In heaven there is one and the same love in the hearts of all, but on earth some there are that greatly love the Lord, others who love Him in small degree, while still others love Him not at all.

The soul that is filled with love of God is oblivious both of heaven and of earth. The spirit burns, and invisibly beholds the Desired One, and the soul sheds many sweet tears and is unable to forget the Lord for a single second, for the grace of God gives strength to love the Beloved.

So we hear Silouan acknowledging even in his own time that there are various levels of those who love God—greatly, to a small degree and not at all. This is like our time, as well. And we can even look at ourselves and probably see that story told of each of us. There are times in my life when I do not love God at all or when I love Him only a little or (I hope) when I love Him greatly.

But listen to his main point: It is about recognizing and loving the Lord. I’m especially fascinated with where he says, “The soul that is filled with love of God is oblivious both of heaven and of earth.”
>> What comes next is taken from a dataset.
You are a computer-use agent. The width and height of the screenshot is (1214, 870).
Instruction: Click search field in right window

We may tend to think of being good Christians as being about turning away from earth and toward heaven. Or we may think about it as bringing heaven down to earth in some sense, to give some sanctification to our daily life. And both those ideas are true to an extent.

However, if we conceive of Christian life in terms of “heaven” and “earth” and leave it there, we have missed the mark. The point is to recognize and love Jesus Christ. He is, as Silouan puts it, “the Desired One,” the One for Whom our hearts burn with delight as He speaks with us on the road of life.
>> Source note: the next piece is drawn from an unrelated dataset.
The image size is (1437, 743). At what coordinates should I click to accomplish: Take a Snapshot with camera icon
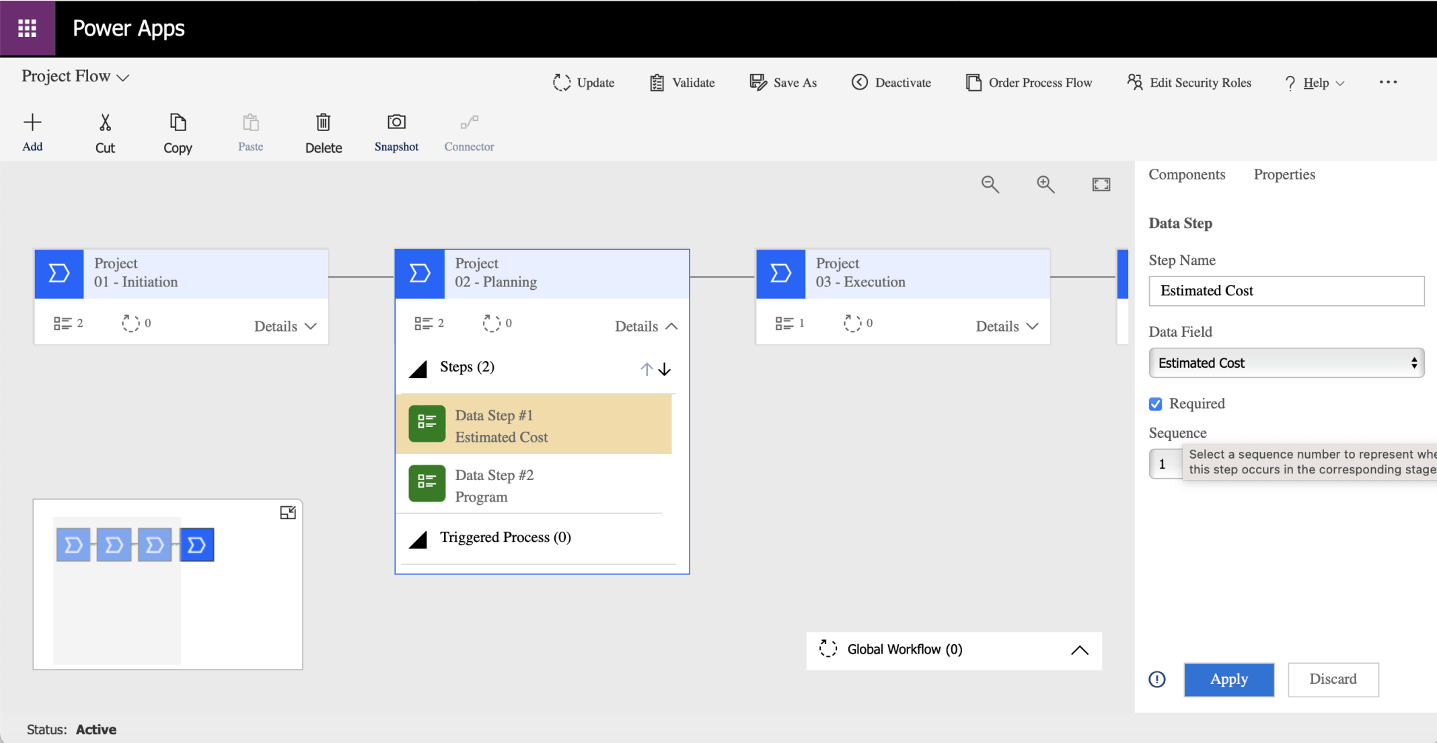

It is important, of course, to continue the habits of church attendance, of Bible reading, of giving, and so on. But when we see ourselves or others slacking off in those habits, we should realize that the cure for that inconsistency is not saying “try harder” or shaming people into measuring up. Even if those approaches work for a little while, they will not work for long. And for many people, they simply will not ever work even for a little while.
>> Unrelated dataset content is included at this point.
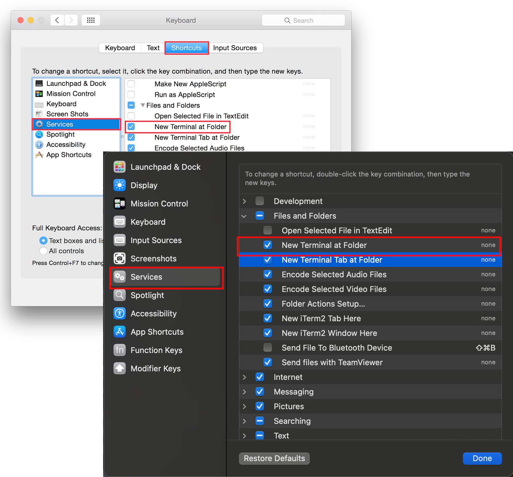Open the Text tab

[152, 48]
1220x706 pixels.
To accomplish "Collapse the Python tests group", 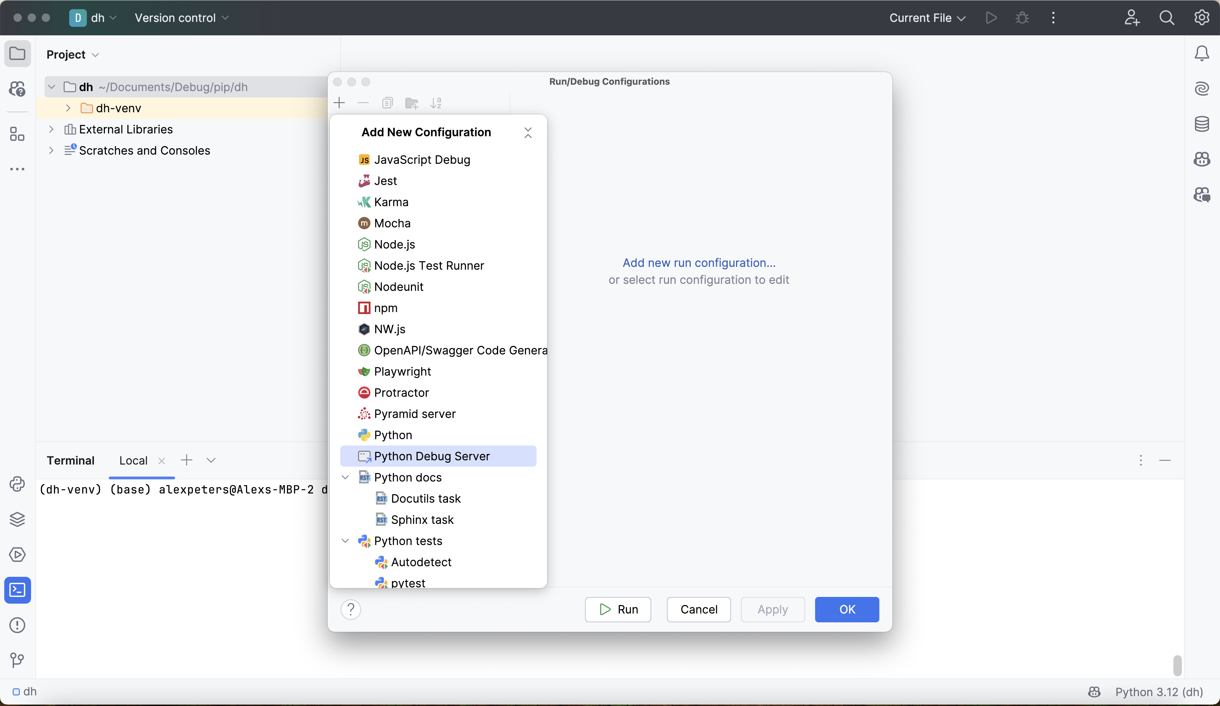I will (345, 541).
The question is why. Why are we in church? Why do we invite others into this life that we have chosen? Why is being here every Sunday and doing all these other spiritual actions actually absolutely critical for our eternal destiny and even present sanity?

It is because of what St. Silouan says: “The grace of God gives strength to love the Beloved.” We are here to love Jesus Christ, and the tears of repentance that we shed when we fail to love Him as we must are what open us up to receive that grace. And when we love the Beloved, our Lord and our Savior and our God, Jesus Christ, then we will find that we are energized to engage in all these acts of love.

When a man does not say “I love you” to his wife or take care of his home or teach his children or do all the other things that a good husband does, the cure is not simply to “try harder.” It is to love his beloved, to return to that delight in his wife that calls forth these actions of love from within him. The problem is not that he does not feel anything for her. It is that he has turned away from her. If he turns toward her, then he can see her again. And as he sees her, he will love her. And that love will be expressed in actions.

It is not an emotion that we seek after. We are not called to feel good about Jesus. We are called to recognize Jesus, as Silouan says, which is what makes us able to love the Lord. Our problem is not that we’re not trying hard enough. Our problem is that we have turned away and no longer recognize the Lord.

So let’s take a moment today and seek to recognize Jesus. Look for Him. See Him—really see Him. He is the One Whom we seek. He is the One Whom we desire. He is the One Whom we have come here today to meet.

To the One Who has recognized us and loved us, our Lord Jesus Christ, be all glory, honor and worship, with His Father and the Holy Spirit, now and ever, and unto ages of ages. Amen.

5 comments:

  1. I needed to read this today, at this very moment. Thank you for the wisdom in this writing Father. It has reached at least one soul whose been “trying harder”.